◆ WHAT THE TASK REQUIRES ◆
The entries below must be reproduced exactly; their pictures are not part of the copy.

Segment Start: TASK INPUTS

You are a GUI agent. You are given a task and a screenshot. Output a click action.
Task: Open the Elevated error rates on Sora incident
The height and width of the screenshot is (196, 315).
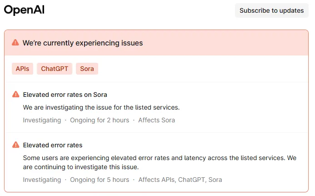tap(65, 95)
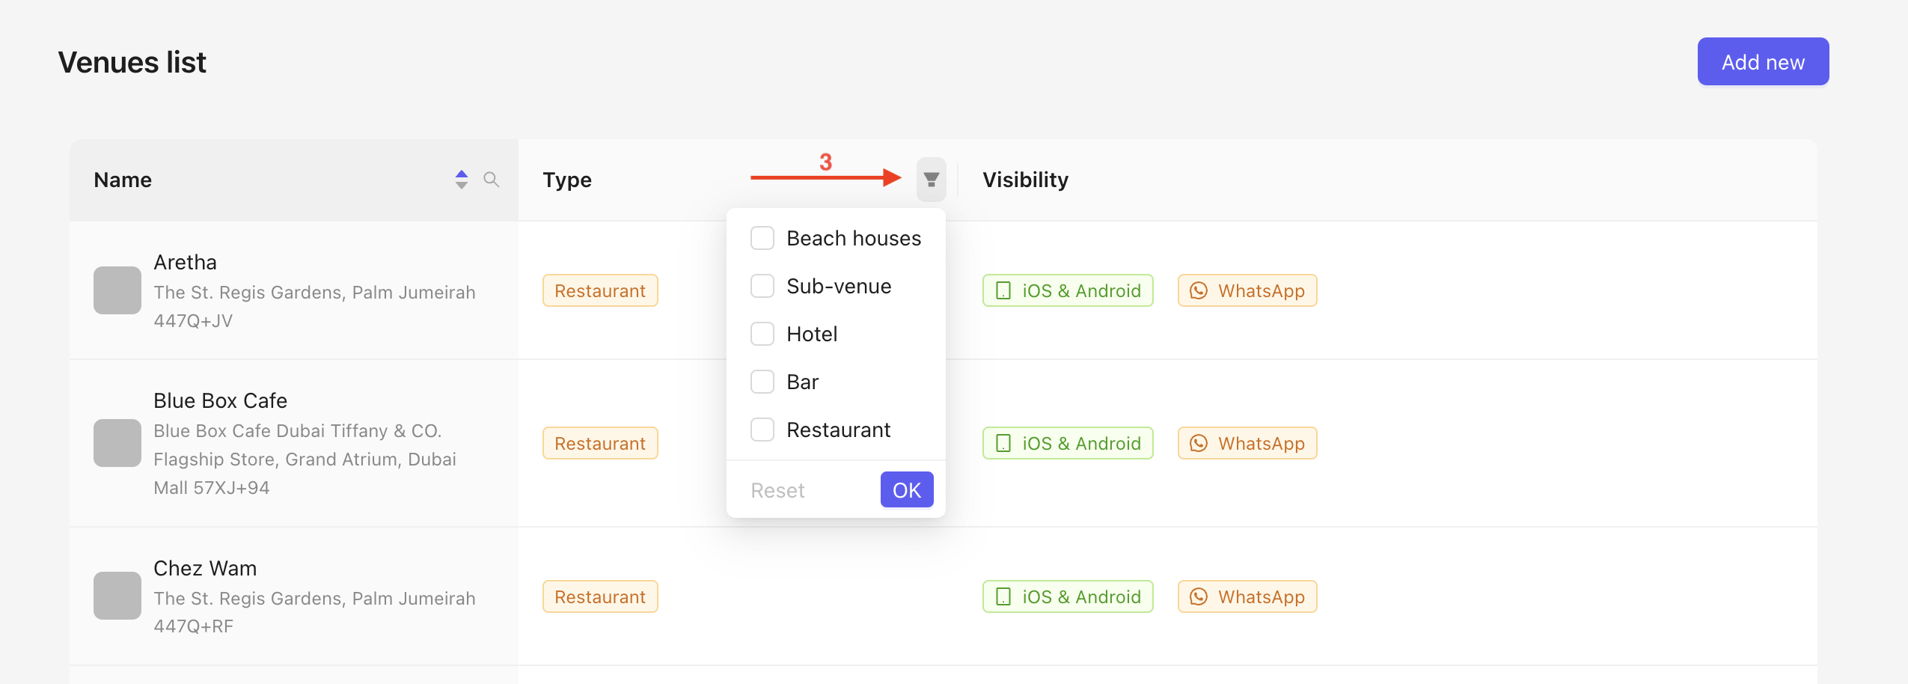Check the Beach houses filter checkbox
Screen dimensions: 1908x684
[x=762, y=238]
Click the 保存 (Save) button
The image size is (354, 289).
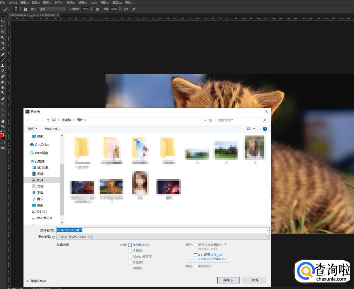228,280
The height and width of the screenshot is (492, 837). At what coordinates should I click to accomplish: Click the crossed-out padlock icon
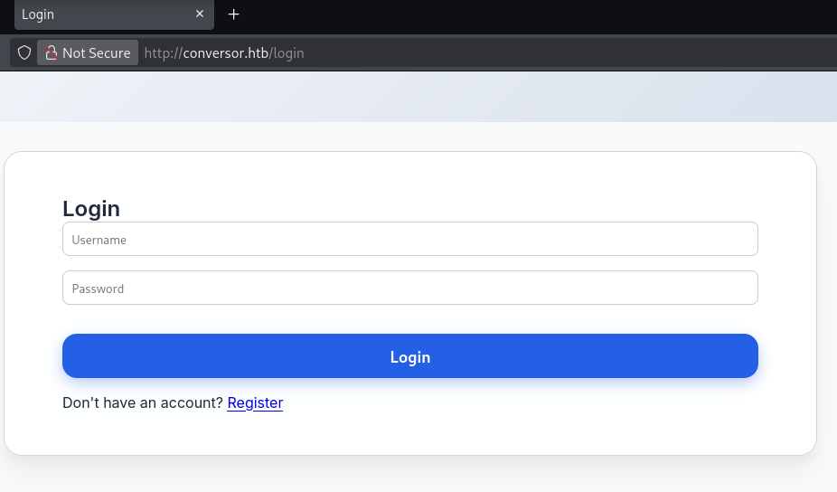tap(52, 53)
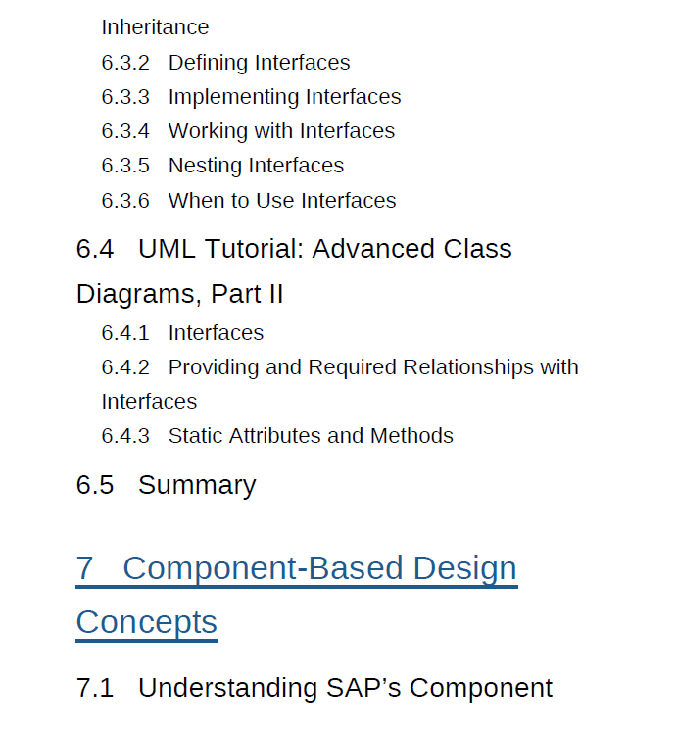Go to 6.3.3 Implementing Interfaces
The image size is (677, 731).
[x=284, y=97]
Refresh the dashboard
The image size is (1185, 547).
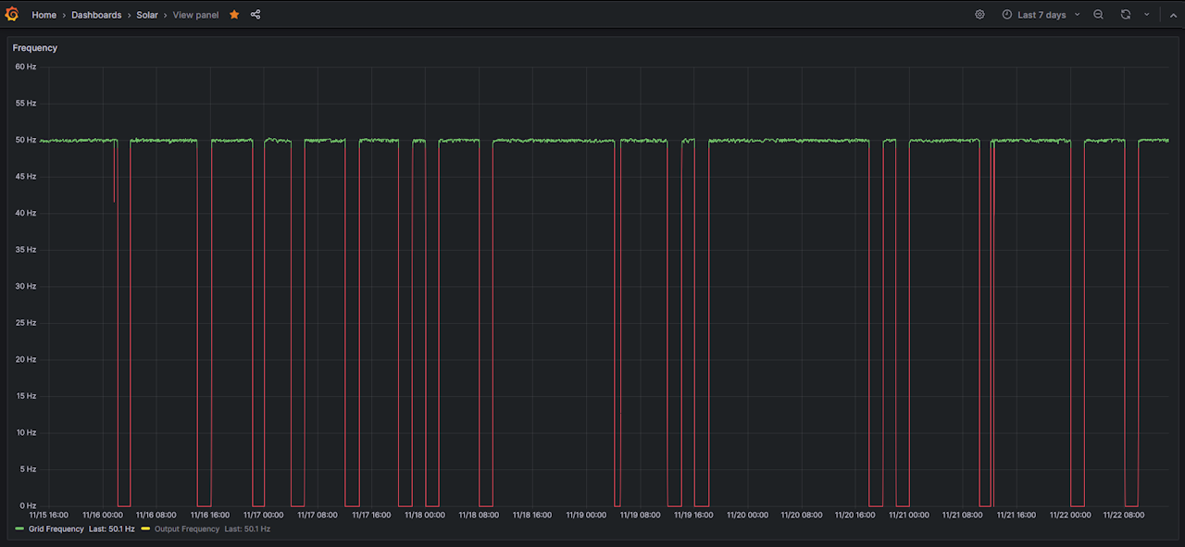[1125, 15]
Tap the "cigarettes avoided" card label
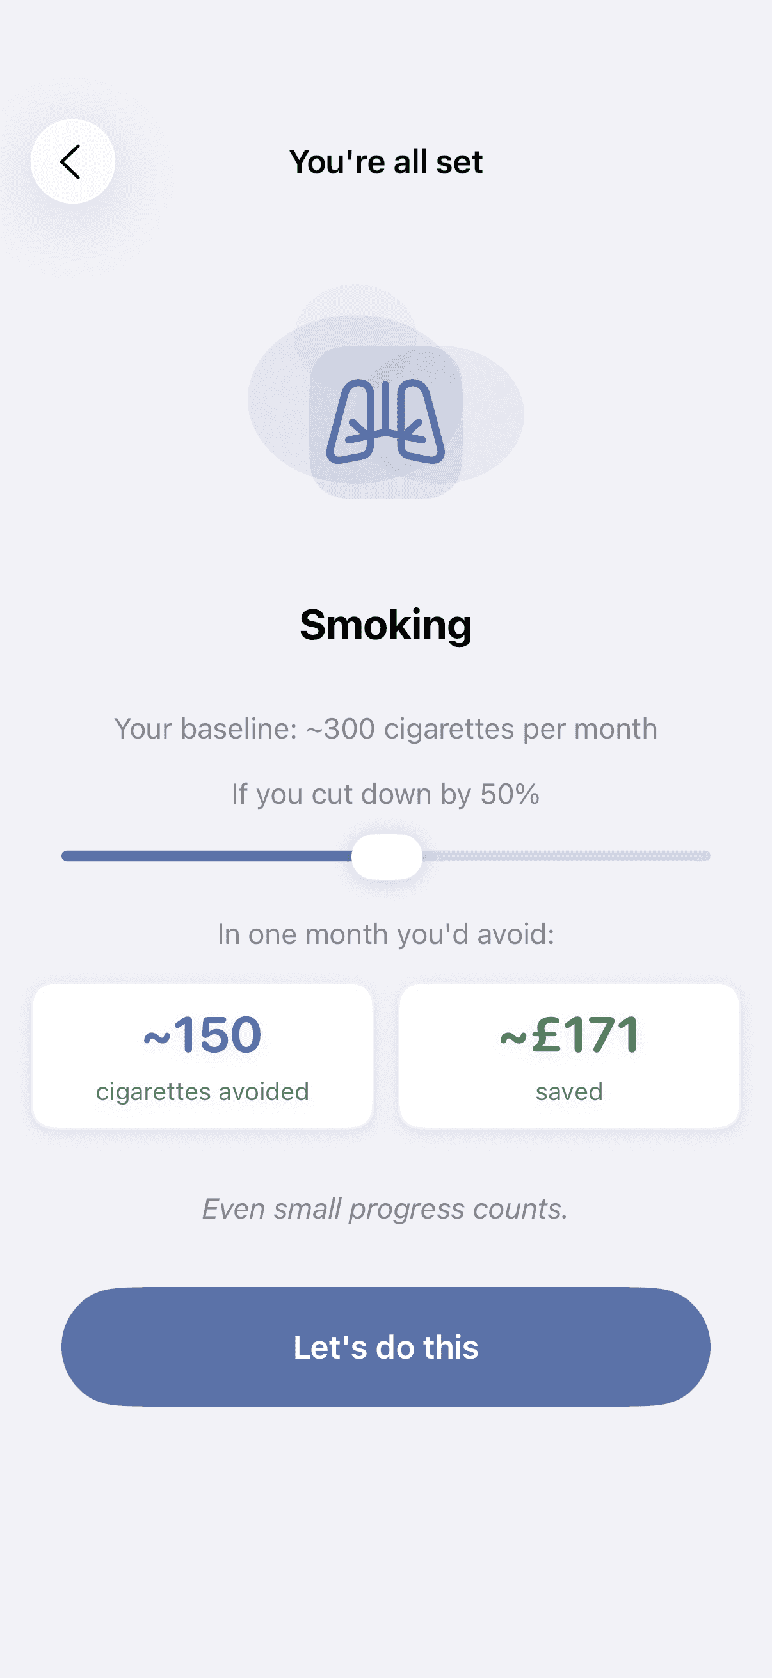This screenshot has height=1678, width=772. point(202,1092)
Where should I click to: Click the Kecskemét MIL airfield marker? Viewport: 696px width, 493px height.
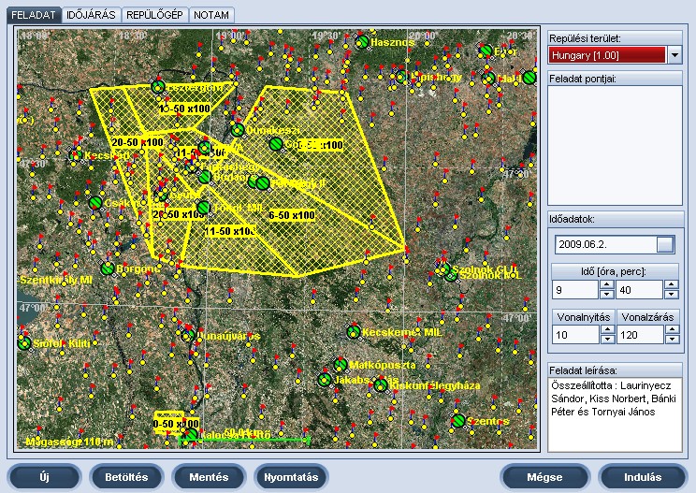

Segment End: TASK INPUTS

◆ ANSWER TO THIS EXERCISE ◆
You are a GUI agent. You are given a task and a screenshot. Output a click action.
Task: Open the Elevated error rates on Sora incident
The height and width of the screenshot is (196, 315).
tap(65, 95)
Check the Beach houses filter checkbox
Screen dimensions: 1908x684
[x=762, y=238]
Click the 保存 (Save) button
The image size is (354, 289).
228,280
The height and width of the screenshot is (492, 837). At what coordinates should I click to accomplish: Click the crossed-out padlock icon
tap(52, 53)
Go to 6.3.3 Implementing Interfaces
The image size is (677, 731).
[x=284, y=97]
Refresh the dashboard
The image size is (1185, 547).
[1125, 15]
Tap the "cigarettes avoided" card label
This screenshot has height=1678, width=772. point(202,1092)
Where should I click to: Click the Kecskemét MIL airfield marker? Viewport: 696px width, 493px height.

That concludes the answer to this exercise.